Laurent Devisme : « Elle a des réserves foncières. Mais il faut regarder la composition sociologique des communes, leur accessibilité à la ville-centre. Tout dépend aussi des pressions qui s’exercent sur le territoire. Face à un développement des constructions, des riverains peuvent avoir la tentation de la "pause". Ces groupes de pression font bouger les décisions politiques. Le contentieux a pris de la place dans l’urbanisme. Nous ne sommes plus dans la période des "villes nouvelles" où ces questions ne se posaient pas ».

Les décideurs politiques ont-ils des leviers d’action ?
Laurent Devisme : « Pas complètement.
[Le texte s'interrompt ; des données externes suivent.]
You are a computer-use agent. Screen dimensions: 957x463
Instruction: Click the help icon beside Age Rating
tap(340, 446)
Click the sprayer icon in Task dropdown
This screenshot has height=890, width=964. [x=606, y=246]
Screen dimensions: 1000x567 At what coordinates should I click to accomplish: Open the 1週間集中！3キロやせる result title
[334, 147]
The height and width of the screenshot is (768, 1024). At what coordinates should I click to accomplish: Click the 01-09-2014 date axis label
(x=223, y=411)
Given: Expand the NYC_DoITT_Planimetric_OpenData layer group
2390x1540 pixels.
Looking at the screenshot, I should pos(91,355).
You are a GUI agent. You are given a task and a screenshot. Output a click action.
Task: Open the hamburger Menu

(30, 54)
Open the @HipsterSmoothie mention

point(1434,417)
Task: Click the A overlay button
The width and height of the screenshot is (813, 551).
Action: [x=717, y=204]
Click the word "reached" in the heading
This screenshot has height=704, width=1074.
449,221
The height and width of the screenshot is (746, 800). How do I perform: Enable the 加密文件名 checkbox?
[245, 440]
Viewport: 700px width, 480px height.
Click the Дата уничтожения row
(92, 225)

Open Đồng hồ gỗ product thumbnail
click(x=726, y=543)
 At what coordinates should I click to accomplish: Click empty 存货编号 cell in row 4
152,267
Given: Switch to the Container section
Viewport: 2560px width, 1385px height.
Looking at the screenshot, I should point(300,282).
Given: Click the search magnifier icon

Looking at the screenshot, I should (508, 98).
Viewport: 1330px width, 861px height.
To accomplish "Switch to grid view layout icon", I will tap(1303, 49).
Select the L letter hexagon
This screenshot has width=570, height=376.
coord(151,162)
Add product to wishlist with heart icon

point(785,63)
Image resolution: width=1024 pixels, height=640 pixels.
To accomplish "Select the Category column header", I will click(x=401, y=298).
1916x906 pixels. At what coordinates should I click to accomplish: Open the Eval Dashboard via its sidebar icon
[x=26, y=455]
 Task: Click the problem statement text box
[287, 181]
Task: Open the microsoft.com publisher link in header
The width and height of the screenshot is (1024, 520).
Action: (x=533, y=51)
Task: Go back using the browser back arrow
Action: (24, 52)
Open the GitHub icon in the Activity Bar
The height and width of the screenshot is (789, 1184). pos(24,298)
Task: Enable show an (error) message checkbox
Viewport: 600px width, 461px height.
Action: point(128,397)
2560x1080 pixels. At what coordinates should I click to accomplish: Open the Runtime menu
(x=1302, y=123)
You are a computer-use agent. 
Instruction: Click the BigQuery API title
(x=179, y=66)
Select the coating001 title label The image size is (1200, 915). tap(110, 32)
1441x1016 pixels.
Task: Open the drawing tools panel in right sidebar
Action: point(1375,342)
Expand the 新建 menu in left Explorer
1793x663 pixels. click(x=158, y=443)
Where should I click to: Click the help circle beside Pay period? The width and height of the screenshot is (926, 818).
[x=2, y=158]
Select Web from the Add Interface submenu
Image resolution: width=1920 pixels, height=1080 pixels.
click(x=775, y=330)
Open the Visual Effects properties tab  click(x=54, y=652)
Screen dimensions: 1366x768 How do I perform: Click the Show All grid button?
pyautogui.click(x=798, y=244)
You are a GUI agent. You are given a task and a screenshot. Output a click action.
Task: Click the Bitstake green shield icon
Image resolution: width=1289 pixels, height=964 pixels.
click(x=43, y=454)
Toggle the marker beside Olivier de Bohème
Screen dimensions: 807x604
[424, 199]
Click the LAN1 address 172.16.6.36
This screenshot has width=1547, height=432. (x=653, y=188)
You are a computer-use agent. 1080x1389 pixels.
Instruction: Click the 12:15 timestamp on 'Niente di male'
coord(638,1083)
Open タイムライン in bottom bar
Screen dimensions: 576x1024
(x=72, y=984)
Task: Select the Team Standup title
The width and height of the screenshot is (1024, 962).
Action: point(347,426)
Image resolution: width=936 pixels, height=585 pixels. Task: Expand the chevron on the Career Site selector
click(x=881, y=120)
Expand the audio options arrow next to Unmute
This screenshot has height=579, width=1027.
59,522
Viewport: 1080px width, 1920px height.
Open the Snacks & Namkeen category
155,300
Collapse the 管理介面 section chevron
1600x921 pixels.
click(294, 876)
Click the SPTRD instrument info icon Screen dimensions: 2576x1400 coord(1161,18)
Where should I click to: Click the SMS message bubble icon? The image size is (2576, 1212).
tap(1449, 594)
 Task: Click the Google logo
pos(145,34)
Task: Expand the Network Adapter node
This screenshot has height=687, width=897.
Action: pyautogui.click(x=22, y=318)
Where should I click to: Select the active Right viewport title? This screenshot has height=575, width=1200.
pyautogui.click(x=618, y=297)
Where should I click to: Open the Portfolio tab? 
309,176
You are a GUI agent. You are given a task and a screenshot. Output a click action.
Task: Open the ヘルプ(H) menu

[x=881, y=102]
Les municipalités ont leurs plans locaux d’urbanisme (PLU). Mais est-ce la bonne échelle ? L’autorité des agglomérations et des intercommunalités doit se renforcer ».

Comment expliquez-vous la grogne des riverains, comme à Saint-Herblain, face à la densification ?
Laurent Devisme : « Nous avons tendance à nous référer à une époque révolue : le village. On parle du "bourg" de Saint-Herblain … dans une ville qui atteint 44.000 habitants. On perçoit mal l’ensemble. La municipalité développe des démarches pédagogiques : qu’est-ce que la ville ? Les formes collectives sont aussi dédiabolisées avec la rénovation du Sillon de Bretagne. Ces formes d’habitat sont progressivement réhabilitées ».
 
Emmanuel Vautier

*Enseignant-chercheur à l’École nationale supérieure d’architecture de Nantes, directeur du laboratoire Langages, actions urbaines, altérités (Laua), Laurent Devisme  dirige par ailleurs plusieurs programmes scientifiques portant sur l’urbanisme des espaces contemporains et le périurbain. Il est membre du comité de rédaction des Annales de la recherche urbaine et du comité de lecture des Cahiers de la recherche architecturale et urbaine. Il se qualifie volontiers d’urbanologue et ses travaux portent principalement sur les logiques de l’urbain et les pratiques de transformation spatiale. Il a notamment publié La ville décentrée. Figures centrales à l’épreuve des dynamiques urbaines (Paris, Harmattan, 2005) et dirigé l’ouvrage collectif Nantes, petite et grande fabrique urbaine (Marseille, Parenthèses, 2009).